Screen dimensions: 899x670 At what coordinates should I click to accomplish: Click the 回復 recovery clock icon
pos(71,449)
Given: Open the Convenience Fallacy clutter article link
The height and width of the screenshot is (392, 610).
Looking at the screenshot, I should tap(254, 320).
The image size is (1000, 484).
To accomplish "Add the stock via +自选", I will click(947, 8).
* * *
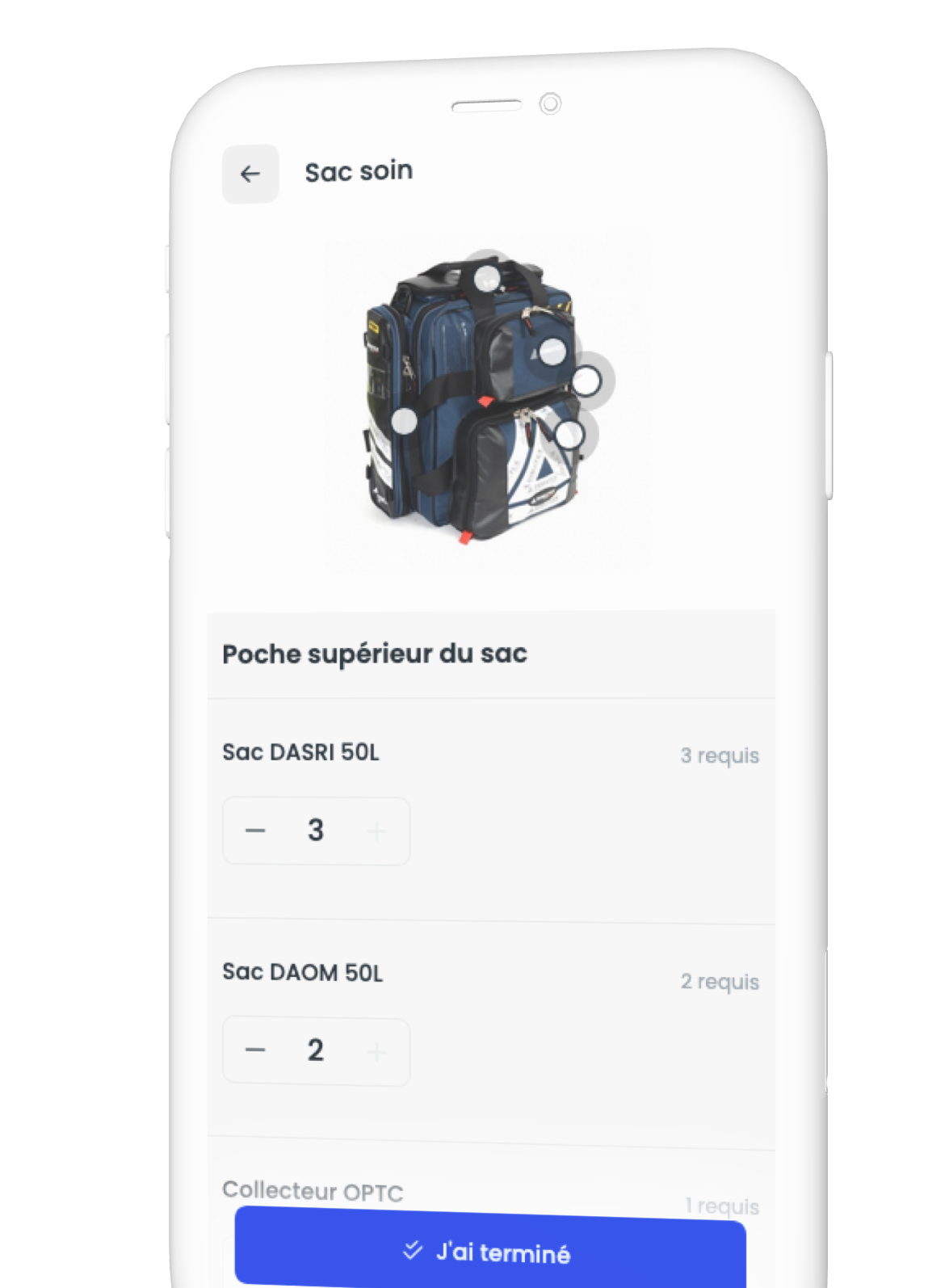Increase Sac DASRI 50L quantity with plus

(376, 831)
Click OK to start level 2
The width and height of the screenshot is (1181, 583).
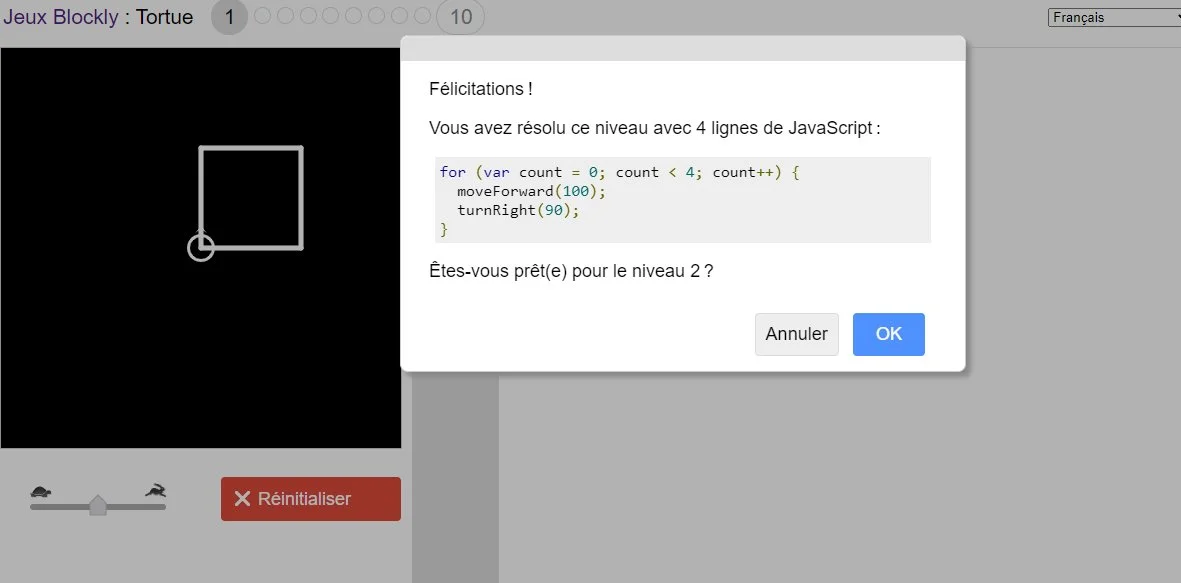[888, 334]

Problem
Copy the items verbatim, beginning at the line that contains "Screen dimensions: 899x670" and ending after the line that contains "will click(947, 8).".

Reply
Screen dimensions: 899x670 At what coordinates should I click to accomplish: Click the 回復 recovery clock icon
pos(71,449)
Given: Open the Convenience Fallacy clutter article link
The height and width of the screenshot is (392, 610).
Looking at the screenshot, I should tap(254, 320).
The image size is (1000, 484).
To accomplish "Add the stock via +自选", I will click(947, 8).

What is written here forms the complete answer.